### DIRECTIONS
Which of the lines below mention the word "tweet"? Pull each one out.
= Beginning of Section =
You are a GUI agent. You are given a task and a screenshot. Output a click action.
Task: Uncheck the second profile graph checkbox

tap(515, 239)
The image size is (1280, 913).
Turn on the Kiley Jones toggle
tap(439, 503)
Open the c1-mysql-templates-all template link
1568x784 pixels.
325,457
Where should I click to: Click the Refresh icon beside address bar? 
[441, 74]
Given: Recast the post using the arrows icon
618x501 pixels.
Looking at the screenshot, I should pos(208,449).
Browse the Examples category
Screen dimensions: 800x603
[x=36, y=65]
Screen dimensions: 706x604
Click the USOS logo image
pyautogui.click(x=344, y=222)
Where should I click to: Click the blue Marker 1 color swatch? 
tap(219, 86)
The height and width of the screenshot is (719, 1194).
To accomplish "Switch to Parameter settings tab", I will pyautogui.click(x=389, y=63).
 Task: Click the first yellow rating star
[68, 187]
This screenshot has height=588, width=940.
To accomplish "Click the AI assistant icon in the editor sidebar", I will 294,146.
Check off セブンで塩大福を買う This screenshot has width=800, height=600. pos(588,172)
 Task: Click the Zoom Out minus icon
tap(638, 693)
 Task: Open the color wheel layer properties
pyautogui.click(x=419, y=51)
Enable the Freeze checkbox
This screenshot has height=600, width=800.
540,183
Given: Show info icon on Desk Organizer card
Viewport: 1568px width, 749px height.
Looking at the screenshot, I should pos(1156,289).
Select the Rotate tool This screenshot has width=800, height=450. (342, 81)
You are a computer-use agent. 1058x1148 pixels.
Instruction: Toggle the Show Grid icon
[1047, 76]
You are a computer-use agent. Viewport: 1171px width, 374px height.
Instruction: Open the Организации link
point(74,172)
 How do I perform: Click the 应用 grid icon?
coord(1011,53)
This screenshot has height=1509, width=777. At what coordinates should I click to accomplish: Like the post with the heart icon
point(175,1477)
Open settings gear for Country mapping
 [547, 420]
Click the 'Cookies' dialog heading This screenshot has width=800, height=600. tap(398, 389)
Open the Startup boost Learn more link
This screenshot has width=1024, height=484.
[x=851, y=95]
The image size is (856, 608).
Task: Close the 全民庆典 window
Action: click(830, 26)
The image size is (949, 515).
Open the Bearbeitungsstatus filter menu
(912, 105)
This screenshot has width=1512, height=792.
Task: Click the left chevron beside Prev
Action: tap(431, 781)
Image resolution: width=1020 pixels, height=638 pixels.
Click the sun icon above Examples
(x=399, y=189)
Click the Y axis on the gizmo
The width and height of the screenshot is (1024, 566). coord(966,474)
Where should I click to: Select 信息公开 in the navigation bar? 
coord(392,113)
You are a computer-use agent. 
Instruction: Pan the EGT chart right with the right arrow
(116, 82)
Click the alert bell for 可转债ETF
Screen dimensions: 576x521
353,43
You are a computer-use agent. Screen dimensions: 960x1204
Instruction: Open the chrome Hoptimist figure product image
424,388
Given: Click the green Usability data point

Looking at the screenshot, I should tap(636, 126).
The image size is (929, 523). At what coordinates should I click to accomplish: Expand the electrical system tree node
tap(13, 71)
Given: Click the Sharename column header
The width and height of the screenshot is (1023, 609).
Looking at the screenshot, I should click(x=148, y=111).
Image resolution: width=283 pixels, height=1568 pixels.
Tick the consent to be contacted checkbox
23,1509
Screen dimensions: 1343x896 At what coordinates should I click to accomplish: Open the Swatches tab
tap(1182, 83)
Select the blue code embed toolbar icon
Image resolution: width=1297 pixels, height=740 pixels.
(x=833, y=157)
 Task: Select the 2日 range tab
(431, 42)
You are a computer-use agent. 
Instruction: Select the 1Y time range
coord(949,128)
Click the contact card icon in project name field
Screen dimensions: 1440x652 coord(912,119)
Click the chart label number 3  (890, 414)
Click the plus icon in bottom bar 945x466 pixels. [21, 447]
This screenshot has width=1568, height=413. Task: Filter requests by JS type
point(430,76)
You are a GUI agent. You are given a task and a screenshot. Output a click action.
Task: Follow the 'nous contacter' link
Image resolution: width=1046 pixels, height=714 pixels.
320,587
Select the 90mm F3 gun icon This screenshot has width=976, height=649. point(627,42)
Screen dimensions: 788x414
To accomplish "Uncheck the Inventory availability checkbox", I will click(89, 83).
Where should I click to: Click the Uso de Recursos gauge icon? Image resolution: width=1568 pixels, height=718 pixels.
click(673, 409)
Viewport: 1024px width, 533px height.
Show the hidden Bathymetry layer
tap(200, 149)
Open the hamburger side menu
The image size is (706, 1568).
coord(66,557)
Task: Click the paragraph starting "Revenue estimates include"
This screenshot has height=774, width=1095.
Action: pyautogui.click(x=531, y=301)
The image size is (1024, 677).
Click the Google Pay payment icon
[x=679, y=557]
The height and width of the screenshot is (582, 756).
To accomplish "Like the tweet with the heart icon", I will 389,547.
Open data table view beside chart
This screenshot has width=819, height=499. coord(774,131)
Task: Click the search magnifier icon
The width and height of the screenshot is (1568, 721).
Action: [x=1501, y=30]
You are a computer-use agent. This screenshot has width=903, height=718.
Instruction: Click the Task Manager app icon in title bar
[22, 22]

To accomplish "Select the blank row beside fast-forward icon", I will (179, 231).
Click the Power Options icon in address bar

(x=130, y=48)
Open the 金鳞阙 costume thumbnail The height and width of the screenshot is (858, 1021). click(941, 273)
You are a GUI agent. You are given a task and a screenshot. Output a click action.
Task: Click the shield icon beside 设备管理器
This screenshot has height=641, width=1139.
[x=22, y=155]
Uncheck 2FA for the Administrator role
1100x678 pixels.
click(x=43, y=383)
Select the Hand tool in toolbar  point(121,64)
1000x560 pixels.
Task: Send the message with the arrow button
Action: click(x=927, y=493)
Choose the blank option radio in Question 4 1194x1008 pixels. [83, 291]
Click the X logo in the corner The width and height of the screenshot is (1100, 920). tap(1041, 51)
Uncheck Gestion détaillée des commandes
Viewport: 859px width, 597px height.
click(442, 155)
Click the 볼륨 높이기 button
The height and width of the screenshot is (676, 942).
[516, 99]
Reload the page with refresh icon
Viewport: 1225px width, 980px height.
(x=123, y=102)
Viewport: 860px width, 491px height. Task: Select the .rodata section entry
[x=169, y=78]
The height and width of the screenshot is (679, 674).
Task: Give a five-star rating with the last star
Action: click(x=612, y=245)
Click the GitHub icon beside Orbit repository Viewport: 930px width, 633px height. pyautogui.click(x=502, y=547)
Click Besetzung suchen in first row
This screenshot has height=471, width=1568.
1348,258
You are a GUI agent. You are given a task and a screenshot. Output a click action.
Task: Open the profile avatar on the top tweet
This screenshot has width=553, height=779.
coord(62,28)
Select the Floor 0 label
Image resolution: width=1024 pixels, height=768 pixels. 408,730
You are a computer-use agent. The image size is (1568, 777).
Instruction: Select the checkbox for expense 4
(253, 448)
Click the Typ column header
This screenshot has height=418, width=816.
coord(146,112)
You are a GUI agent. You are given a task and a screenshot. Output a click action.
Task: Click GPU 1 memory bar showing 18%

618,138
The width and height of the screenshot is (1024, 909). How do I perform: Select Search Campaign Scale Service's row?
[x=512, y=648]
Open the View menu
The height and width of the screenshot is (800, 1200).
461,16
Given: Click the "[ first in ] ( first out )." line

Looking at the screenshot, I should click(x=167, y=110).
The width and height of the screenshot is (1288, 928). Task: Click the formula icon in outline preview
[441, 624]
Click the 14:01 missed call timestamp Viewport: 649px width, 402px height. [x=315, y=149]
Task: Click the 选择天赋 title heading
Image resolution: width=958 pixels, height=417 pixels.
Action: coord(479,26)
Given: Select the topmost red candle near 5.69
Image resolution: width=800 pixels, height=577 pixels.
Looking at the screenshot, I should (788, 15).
= End of Section =
### COMPLETED EXERCISE
To accomplish "Like the tweet with the heart icon", I will 389,547.
Task: Open the profile avatar on the top tweet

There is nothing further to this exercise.